Masyarakat Penginderaan Jauh Indonesia (MAPIN) menggelar Konggres Pertemuan Ilmiah Tahunan (PIT) Perkembangan Penginderaan Jauh di Indonesia. Pertemuan ini membahas pentingnya penginderaan jauh bagi kebutuhan NKRI, khususnya bidang perencanaan wilayah, pengelolaan daerah aliran sungai, dan mitigasi bencana. Pertemuan berlangsung pada 5-6 Februari 2015 di Gedung Thoyib Hadiwijaya, Kampus IPB Darmaga, Bogor
Penginderaan jauh saat ini berperan penting di berbagai bidang, terutama dalam memberikan informasi yang memerlukan mekanisme pemantauan teratur dan berkesinambungan. Pemanfaatannya diaplikasikan untuk pemantauan sumber daya alam, lingkungan, pertahanan, dan pertanian.
Menurut Kepala Lembaga Penerbangan dan Antariksa Nasional (Lapan), Thomas Djamaluddin kebutuhan tersebut terus diupayakan oleh Lapan dengan menyediakan citra satelit bagi semua instansi pemerintah. Dengan demikian, pengadaan data penginderaan jauh memiliki satu pintu di Lapan.
Dalam penyediaan data satelit, Lapan didukung dua stasiun bumi di Parepare, Sulawesi Selatan, dan Rumpin, Jawa Barat. Kedua stasiun bumi ini mampu memberikan data untuk seluruh wilayah di Indonesia dengan beragam resolusi. Saat ini, data beresolusi 1,5 meter dari satelit SPOT-6 sudah dapat memenuhi penyediaan peta 1:5000. Namun, datanya masih perlu dilengkapi dengan citra beresolusi lebih tinggi.
Kebutuhan data penginderaan jauh nantinya akan ditujukan untuk menyusun peta seluruh Indonesia. Lapan bekerjasama dengan Badan Informasi Geospasial (BIG) juga mengembangkan pola peta digital populer seperti Google Earth, namun dengan data yang lebih akurat. Dengan demikian, peta tersebut dapat dijadikan acuan dan masyarakat dapat dengan mudah mengaksesnya.
Pemanfaatan penginderaan jauh sangat erat kaitannya dengan penanganan bencana alam. Melalui Sistem Informasi Mitigasi Bencana Alam (SIMBA) yang dikembangkan Lapan, potensi bencana di Indonesia dapat diketahui. SIMBA menggunakan data penginderaan jauh untuk memberikan informasi mengenai kemungkinan bencana alam.

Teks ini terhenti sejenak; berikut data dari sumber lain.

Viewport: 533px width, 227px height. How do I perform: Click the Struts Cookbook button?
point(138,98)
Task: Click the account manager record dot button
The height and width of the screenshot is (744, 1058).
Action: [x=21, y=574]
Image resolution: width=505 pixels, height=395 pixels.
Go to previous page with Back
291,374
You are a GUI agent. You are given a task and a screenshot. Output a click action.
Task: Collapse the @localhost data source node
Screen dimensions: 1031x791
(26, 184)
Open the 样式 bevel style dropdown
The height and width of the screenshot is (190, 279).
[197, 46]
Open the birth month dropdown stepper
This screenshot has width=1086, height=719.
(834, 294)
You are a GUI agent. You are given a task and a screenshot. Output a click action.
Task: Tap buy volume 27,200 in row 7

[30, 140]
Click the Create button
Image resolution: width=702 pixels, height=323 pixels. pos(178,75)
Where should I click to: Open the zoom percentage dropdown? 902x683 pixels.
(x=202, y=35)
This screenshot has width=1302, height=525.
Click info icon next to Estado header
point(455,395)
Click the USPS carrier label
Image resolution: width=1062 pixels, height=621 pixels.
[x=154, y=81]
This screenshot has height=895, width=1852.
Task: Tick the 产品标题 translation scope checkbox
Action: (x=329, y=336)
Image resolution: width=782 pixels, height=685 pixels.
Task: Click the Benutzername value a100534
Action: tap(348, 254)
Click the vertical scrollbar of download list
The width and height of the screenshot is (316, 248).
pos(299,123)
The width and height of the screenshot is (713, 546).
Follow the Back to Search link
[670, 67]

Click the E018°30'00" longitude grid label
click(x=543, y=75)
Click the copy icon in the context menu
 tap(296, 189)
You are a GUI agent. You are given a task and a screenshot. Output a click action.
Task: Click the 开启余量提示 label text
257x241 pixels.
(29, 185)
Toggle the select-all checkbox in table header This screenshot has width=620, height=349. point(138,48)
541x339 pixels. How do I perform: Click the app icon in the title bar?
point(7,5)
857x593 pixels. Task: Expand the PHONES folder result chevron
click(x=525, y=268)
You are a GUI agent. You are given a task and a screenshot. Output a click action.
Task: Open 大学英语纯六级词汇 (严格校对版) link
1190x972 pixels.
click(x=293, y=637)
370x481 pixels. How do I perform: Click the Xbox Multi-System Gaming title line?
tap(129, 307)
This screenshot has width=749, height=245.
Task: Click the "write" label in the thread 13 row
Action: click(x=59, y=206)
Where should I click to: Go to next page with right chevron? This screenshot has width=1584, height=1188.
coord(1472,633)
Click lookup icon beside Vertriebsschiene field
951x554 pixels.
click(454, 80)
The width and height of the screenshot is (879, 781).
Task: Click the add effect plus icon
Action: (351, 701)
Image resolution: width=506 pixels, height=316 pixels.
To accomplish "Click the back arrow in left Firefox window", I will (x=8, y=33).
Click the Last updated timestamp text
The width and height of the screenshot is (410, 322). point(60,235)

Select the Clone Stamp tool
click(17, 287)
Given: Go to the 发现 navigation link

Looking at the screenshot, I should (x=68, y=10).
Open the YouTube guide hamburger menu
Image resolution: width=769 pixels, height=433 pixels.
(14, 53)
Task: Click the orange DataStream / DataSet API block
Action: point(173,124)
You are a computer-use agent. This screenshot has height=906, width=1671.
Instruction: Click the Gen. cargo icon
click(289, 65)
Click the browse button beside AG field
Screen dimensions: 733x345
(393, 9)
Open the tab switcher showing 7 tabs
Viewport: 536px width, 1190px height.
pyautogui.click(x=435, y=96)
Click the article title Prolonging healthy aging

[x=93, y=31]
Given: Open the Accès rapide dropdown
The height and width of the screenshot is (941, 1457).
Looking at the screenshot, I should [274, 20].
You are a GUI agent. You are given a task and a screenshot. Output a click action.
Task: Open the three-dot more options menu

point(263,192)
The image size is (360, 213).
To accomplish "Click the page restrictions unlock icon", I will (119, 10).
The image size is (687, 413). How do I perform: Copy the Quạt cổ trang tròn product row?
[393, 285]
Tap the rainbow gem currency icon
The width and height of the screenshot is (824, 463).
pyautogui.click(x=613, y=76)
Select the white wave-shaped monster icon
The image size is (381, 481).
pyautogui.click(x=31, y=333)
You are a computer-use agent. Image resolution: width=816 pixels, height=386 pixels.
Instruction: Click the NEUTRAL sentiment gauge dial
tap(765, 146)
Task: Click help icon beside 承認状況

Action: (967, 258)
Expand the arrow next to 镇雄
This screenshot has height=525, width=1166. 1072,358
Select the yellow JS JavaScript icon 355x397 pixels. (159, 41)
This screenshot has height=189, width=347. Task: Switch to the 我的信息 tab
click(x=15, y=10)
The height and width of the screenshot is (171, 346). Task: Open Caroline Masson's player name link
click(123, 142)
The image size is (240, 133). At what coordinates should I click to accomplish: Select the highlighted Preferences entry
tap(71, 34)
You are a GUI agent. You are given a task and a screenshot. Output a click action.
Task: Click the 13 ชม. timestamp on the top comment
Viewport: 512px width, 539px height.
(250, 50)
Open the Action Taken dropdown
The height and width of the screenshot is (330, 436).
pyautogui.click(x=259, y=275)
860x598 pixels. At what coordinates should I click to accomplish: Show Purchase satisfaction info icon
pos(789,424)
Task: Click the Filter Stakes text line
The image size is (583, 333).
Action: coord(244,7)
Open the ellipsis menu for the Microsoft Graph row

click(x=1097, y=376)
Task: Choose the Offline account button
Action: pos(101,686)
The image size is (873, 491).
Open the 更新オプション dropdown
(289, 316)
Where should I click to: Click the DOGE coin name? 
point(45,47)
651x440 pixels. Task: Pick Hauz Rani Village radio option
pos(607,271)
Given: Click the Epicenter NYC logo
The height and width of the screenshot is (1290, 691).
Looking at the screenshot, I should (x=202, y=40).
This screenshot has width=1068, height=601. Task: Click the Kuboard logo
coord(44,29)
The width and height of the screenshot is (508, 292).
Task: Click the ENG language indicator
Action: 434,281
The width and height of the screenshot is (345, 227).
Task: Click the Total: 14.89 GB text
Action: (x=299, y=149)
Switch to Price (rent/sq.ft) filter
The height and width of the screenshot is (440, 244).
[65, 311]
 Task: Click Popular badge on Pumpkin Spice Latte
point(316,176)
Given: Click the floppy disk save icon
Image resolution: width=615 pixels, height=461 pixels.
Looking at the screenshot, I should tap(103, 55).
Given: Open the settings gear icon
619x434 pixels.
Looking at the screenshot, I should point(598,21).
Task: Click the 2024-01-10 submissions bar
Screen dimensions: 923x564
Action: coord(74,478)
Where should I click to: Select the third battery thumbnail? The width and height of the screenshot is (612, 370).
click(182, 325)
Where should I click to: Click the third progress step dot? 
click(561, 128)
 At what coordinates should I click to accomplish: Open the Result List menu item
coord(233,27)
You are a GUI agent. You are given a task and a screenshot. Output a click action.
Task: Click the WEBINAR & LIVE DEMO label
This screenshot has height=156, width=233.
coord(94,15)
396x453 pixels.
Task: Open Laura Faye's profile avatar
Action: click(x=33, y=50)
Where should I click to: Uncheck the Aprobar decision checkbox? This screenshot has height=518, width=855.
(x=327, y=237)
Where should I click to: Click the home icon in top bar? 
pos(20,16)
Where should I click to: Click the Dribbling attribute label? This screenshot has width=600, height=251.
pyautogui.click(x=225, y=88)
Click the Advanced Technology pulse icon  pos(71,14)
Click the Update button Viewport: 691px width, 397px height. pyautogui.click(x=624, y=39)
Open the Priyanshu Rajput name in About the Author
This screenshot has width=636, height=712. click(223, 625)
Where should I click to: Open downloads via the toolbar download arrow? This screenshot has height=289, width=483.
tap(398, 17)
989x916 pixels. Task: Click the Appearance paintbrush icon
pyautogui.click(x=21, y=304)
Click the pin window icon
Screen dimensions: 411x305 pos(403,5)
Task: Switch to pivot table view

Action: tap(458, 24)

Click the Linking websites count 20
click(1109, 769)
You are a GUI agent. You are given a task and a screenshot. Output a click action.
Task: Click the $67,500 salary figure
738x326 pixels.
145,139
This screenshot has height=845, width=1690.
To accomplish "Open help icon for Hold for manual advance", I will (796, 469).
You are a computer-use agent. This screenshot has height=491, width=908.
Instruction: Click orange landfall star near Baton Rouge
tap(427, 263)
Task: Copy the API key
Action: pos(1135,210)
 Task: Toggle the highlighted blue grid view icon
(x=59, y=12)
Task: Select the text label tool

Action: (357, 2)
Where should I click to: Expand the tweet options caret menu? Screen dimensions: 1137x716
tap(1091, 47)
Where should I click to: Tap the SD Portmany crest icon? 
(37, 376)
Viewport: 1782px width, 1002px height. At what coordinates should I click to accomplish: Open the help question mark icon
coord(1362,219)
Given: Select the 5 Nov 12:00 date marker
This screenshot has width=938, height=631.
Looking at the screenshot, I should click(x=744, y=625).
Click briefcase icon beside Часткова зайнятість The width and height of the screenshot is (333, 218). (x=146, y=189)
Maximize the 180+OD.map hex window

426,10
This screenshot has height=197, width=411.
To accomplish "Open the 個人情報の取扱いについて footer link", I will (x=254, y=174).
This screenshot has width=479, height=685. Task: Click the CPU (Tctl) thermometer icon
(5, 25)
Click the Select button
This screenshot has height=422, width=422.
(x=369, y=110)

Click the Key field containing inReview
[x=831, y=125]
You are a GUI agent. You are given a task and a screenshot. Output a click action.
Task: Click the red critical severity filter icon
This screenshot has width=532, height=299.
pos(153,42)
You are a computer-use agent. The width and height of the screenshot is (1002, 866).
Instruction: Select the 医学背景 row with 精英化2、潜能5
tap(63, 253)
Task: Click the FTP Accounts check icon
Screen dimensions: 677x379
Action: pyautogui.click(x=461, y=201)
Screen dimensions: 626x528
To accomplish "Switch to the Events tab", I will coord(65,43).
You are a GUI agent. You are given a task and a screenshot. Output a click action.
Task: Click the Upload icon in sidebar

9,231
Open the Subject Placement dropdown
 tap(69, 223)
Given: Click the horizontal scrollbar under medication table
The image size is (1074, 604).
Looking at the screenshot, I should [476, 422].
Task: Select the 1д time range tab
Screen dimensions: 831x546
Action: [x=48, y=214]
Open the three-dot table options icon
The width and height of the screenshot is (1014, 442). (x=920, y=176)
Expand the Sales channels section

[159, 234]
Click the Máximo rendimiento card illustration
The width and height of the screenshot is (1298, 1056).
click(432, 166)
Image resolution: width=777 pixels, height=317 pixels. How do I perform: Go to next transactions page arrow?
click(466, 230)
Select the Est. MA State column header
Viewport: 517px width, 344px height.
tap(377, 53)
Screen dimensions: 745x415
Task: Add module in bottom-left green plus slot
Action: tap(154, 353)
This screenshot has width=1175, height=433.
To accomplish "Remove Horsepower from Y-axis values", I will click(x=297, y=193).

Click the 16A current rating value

Pergerakan awan setiap jamnya dapat dipantau melalui data satelit MTSAT yang dikombinasikan dengan model atmosfer seperti yang terdapat pada Satellite Disaster Early Warning System (SADEWA). Dengan demikian, dapat diketahui prakiraan hujan di suatu wilayah.
Dalam kesempatan yang sama, Kepala Pusat Data dan Informasi BNPB, Dr. Sutopo Purwo Nugroho, mengatakan bahwa kemampuan satelit memberikan data secara cepat dan akurat sangat sesuai dengan prinsip penanganan bencana yang harus cepat dan tepat. Data penginderaan jauh dapat menghasilkan peta yang menyeluruh sehingga membantu untuk menganalisis bencana yang terjadi.
Namun kadang kala ada awan yang dapat menghambat dalam penyediaan citra yang bersih. Akibatnya, suatu wilayah tidak dapat terpotret dengan baik karena tertutup awan. Untuk itu, Lapan mengembangkan pesawat tanpa awak atau Unmanned Aerial Vehicle (UAV) untuk melengkapi data penginderaan jauh tersebut.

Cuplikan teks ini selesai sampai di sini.